One of the things that you might notice first about the ghost plant is it's ghostly appearance. That's right, it's called the ghost plant because instead of being green like a normal plant, it's almost translucent white like a weirdo. That's because it is heterotrophic (I'll explain what that means in more detail later on) and doesn't have any chlorophyll, the pigment that makes plants green. So they end up looking like creepy tendrils growing out of the ground. That makes ghost plants 100% spooky, and 100% cool as shit.

Points: 1/1


Unlike regular green plants, ghost plants aren't visible above ground all the time. Again, this is tied to them being heterotrophic which I'm not ready to explain yet but will rather leave hanging to build suspense. Instead, they operate more like a fungus, with the bulk of their body growing underground, and only their reproductive structures seeing the light of day. That's right, the ghost plant's flower is basically a mushroom. Like mushrooms, ghost plant flowers sprout up seemingly out of nowhere, enhancing their mystery.

Points: 1/1


Ghost plants are found throughout the northern hemisphere, including my boyfriend's backyard although I have yet to see them. Unlike animals (and by animals I mean large, terrestrial vertebrates), the global conservation status of plants is not very well monitored because nobody really gives a shit. As far as I could tell while researching this post, there isn't a handy-dandy service like the IUCN which lists the conservation status of different plants in easy to understand terms from "feelin' groovy" to "oh fuck". What I did find was Nature Serve which lists Monotropa uniflora as G5, and N5 in the United States. That means that globally and US-nationally it is feelin' groovy. Good for the ghost plant.

Points: 1/1


Okay, I am ready to explain why it's important that ghost plants are heterotrophic now. The majority of plants (and other green things, and a lot of non-green things) produce their own food using photosynthesis. This method of production is called autotrophy (specifically, photoautotrophy), and it's the reason that plants don't have to eat anything. It's also the reason that they are green. Photosynthesis requires a coloured pigment to work, and the main pigment that plants use, chlorophyll, happens to be green (just FYI, different coloured pigments exist). Things that can't produce their own food, like animals, fungi, and ghost plants (and a shitload of other stuff), have to consume other organisms, which is called heterotrophy. Because heterotrophic plants don't photosynthesize, producing green pigment would be a waste of time, so they don't bother. As well, they don't need constant access to sunlight, so they can spend most of their lives growing in relative safety underground. So that's interesting.

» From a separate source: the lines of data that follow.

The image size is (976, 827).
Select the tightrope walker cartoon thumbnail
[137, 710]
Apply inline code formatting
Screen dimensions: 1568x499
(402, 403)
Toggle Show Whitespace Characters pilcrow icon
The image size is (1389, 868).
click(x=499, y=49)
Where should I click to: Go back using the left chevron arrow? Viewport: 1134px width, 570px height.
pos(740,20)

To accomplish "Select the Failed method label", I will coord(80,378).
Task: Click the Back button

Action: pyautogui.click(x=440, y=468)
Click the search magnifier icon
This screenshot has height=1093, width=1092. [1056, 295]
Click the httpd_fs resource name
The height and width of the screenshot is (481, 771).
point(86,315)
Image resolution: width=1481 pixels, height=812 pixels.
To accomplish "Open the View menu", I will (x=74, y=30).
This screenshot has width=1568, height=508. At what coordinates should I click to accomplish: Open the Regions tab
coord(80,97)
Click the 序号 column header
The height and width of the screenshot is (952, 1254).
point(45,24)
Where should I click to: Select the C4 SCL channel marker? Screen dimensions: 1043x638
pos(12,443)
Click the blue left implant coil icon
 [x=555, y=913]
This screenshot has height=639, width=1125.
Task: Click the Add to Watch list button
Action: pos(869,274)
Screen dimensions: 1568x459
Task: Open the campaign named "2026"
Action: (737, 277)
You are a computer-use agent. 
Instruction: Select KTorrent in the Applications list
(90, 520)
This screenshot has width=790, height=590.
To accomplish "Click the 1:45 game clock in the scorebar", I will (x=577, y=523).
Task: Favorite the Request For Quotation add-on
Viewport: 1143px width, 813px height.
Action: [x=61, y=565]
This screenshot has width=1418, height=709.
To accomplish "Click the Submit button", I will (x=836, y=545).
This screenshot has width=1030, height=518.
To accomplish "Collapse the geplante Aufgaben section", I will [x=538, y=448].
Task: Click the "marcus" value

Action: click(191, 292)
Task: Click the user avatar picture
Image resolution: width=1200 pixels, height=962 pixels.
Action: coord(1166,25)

Ghost plants are specifically myco-heterotrophic (or just "mycotrophic"). They are parasites of the symbiotic fungi (called mycorrhizae) that grow on tree roots. To break down what's happening step by step,
1) Regular plants make their own sugar from atmospheric carbon using the awesome power of the sun
2) Those regular plants give some of their sugar to the friendly mycorrhizae in exchange for help absorbing water and nutrients from the soil
3) Ghost plants don't give a fuck and straight up steal sugar from the mycorrhizae in exchange for nothing because they are freeloading assholes. Rude.

Points: 0/1


The closest relatives of the ghost plant are also myco-heterotrophs, but the broader group to which they belong contains mostly regular plants, like rhododendrons. Other heterotrophic plants exist, some of which parasitize root fungi (many species of orchids do this), and some parasitize host plants directly (e.g., broomrapes and the corpse lily, Rafflesia). This means that parasitism evolved separately multiple times in plants, rather than all at once, because it is a good strategy under certain conditions, like living in very low light environments. So the ghost plant is pretty smart for hopping on the parasite train to eke out an existence where other plants could not. You go, ghost plant.

Points: 1/1

Life History

So remember when I said that ghost plants are basically like fungi in that they live under ground, obtain nutrients from other organisms, and send their sex bits skyward when the time comes? They're also really not like fungi in how they reproduce. In fact, their reproductive strategy is the most plant-like thing about them. They produce flowers with nectar to attract bees for pollination, and make seeds just like any other plant. So really, one of the weirdest thing about them is that they're actually kind of normal.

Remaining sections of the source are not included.